[Stored records]
---+---

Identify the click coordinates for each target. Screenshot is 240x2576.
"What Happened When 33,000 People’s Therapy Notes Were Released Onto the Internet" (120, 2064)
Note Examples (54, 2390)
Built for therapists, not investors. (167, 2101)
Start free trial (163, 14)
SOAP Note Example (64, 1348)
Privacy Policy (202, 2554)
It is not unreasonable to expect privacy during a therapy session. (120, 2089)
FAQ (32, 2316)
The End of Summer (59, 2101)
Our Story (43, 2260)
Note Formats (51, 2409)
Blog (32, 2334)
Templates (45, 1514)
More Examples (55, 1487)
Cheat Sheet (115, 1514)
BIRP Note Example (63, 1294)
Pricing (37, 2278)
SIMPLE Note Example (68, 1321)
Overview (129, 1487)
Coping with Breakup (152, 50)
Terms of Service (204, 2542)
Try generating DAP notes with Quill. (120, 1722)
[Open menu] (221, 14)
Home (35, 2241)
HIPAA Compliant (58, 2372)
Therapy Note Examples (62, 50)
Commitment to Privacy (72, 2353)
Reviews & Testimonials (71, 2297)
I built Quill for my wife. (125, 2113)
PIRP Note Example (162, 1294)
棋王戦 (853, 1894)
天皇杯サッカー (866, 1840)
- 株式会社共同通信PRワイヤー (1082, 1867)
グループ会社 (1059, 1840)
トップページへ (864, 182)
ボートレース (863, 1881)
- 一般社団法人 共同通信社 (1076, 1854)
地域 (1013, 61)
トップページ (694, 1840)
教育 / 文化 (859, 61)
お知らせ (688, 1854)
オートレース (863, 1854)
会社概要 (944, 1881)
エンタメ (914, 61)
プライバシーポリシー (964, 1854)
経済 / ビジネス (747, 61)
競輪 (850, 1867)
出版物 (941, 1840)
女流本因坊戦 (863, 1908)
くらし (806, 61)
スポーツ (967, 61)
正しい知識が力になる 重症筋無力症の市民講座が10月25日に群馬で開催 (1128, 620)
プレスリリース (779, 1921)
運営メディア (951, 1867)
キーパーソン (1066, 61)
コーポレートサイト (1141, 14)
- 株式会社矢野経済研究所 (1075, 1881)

---+---

▶ **ACTIVITY**
Copy range, inclusive: the line holding "Our Story (43, 2260)" to the line holding "グループ会社 (1059, 1840)". Reproduce exactly those lines of the records above and no others.

▶ **ANSWER SECTION**
Our Story (43, 2260)
Note Formats (51, 2409)
Blog (32, 2334)
Templates (45, 1514)
More Examples (55, 1487)
Cheat Sheet (115, 1514)
BIRP Note Example (63, 1294)
Pricing (37, 2278)
SIMPLE Note Example (68, 1321)
Overview (129, 1487)
Coping with Breakup (152, 50)
Terms of Service (204, 2542)
Try generating DAP notes with Quill. (120, 1722)
[Open menu] (221, 14)
Home (35, 2241)
HIPAA Compliant (58, 2372)
Therapy Note Examples (62, 50)
Commitment to Privacy (72, 2353)
Reviews & Testimonials (71, 2297)
I built Quill for my wife. (125, 2113)
PIRP Note Example (162, 1294)
棋王戦 (853, 1894)
天皇杯サッカー (866, 1840)
- 株式会社共同通信PRワイヤー (1082, 1867)
グループ会社 (1059, 1840)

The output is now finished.